After coasting east along Panama until the area rich in gold petered out, Columbus tried to return to Veragua but was again beset by storms and contrary winds. Finally, Columbus returned to the mouth of the Rio Belen (western Panama) on January 9, 1503, and made it his headquarters for exploration, building a garrison fort there. As he was preparing to return to Spain, he took three of his ships out of the river, leaving one with the garrison. The next day, April 6, the river lowered so much that the remaining ship was trapped in the river by a sandbar across the river mouth. At this moment, a large force of Indians attacked the garrison.

The Spanish managed to hold off the attack, but lost a number of men and realized that the garrison could not be held for long. Columbus abandoned the ship in the river, and rescued the remaining members of the garrison. The three ships, now badly leaking from shipworm, sailed for home on April 16. One of the remaining ships had to be abandoned almost immediately because it was no longer seaworthy, and the remaining two crawled slowly upwind in a game effort to make it to Hispaniola. They didn't make it. Off the coast of Cuba, they were hit by yet another storm, the last of the ship's boats was lost, and one of the caravels was so badly damaged that she had to be taken in tow by the flagship. Both ships were leaking very badly now, and water continued to rise in the hold in spite of constant pumping by the crew. Finally, able to keep them afloat no longer, Columbus beached the sinking ships in St. Anne's Bay, Jamaica, on June 25, 1503. Since there was no Spanish colony on Jamaica, they were marooned.

For a year Columbus and his men would remain stranded on Jamaica. Diego Mendez, one of Columbus's captains, was able to buy a canoe from a local chief and together with some natives sailed it to Hispaniola. He was promptly detained by governor Ovando outside the city for the next seven months, and was refused to use a caravel to rescue the expedition.
Meanwhile, half of those left on Jamaica staged a mutiny against Columbus, which he eventually put down. Columbus, in a desperate effort to induce the natives to provision him and his hungry men, successfully won the favor of the natives by correctly predicting a lunar eclipse for 29 February 1504, using the Ephemeris of the German astronomer Regiomontanus.
When Ovando finally allowed Mendez into Santo Domingo, there were no ships available for organizing the rescue of Columbus's stranded expedition.
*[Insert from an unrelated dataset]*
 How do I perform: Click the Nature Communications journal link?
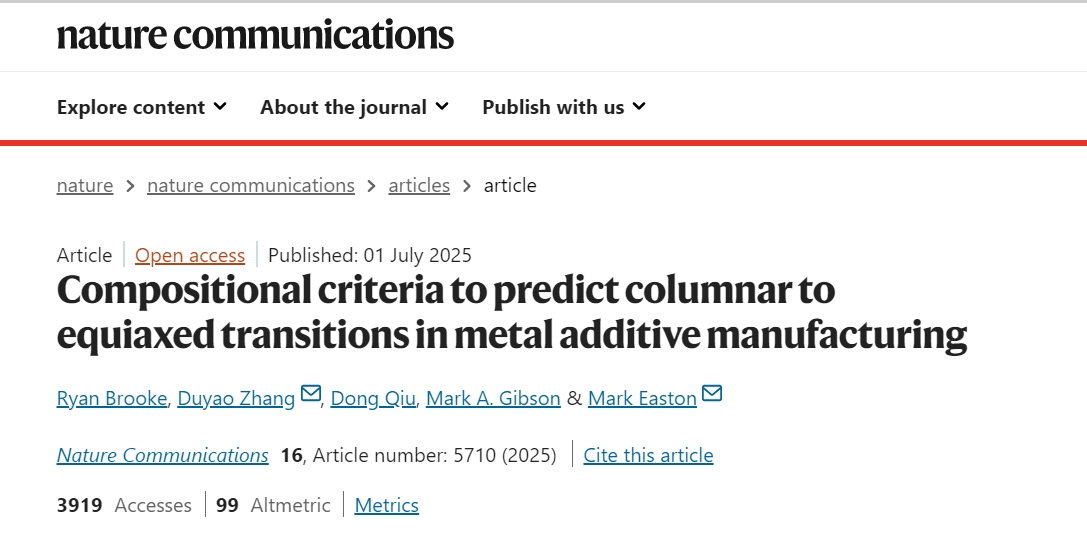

In the end, Mendez was able to charter a small caravel, which arrived at Jamaica on June 29, 1504, and rescued the expedition.
Columbus returned home to Spain on November 7, 1504, completing his final expedition to the West Indies.


1506  

Although at first full of hope and ambition, an ambition partly gratified by his title "Admiral of the Ocean Sea," awarded to him in April 1492, and by the grants enrolled in the Book of Privileges (a record of his titles and claims), Columbus died a disappointed man on May 20, 1506.  
Columbus' remains were first interred at Valladolid. In 1542, however, the bones of Columbus were taken from Spain to the Cathedral of Santo Domingo in Hispaniola (now the Dominican Republic).
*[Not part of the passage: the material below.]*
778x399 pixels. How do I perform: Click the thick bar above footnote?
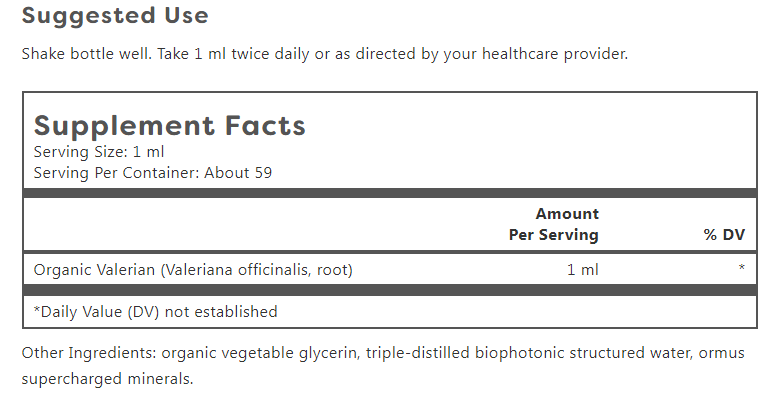390,290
According to the older understanding, the discovery of the Americas was a great triumph, one in which Columbus played the part of hero in accomplishing the four voyages, in being the means of bringing great material profit to Spain and to other European countries, and in opening up the Americas to European settlement.
The more recent perspective, however, has concentrated on the destructive side of the European intrusions, emphasizing, for example, the disastrous impact of the slave trade and the ravages of imported disease on the native peoples of the Caribbean and the American continents.
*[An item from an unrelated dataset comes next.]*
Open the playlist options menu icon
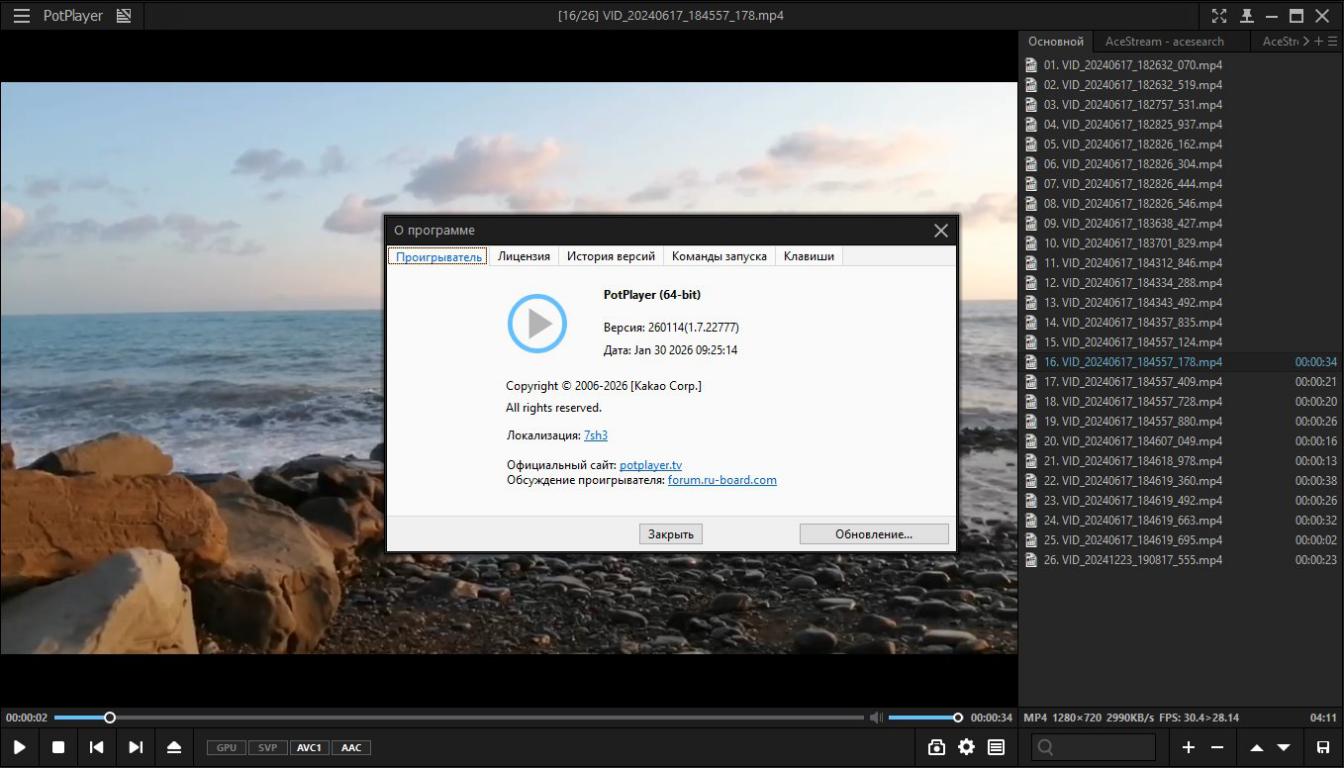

The sense of triumph has diminished accordingly, and the view of Columbus as a hero has now been replaced, for many, by one of a man deeply flawed, ruthless and responsible for the misfortune of the native people on the American continent.
While Columbus' abilities as a navigator and his sincerity as a man are rarely doubted, in today's perception, he is removed from his position of honour.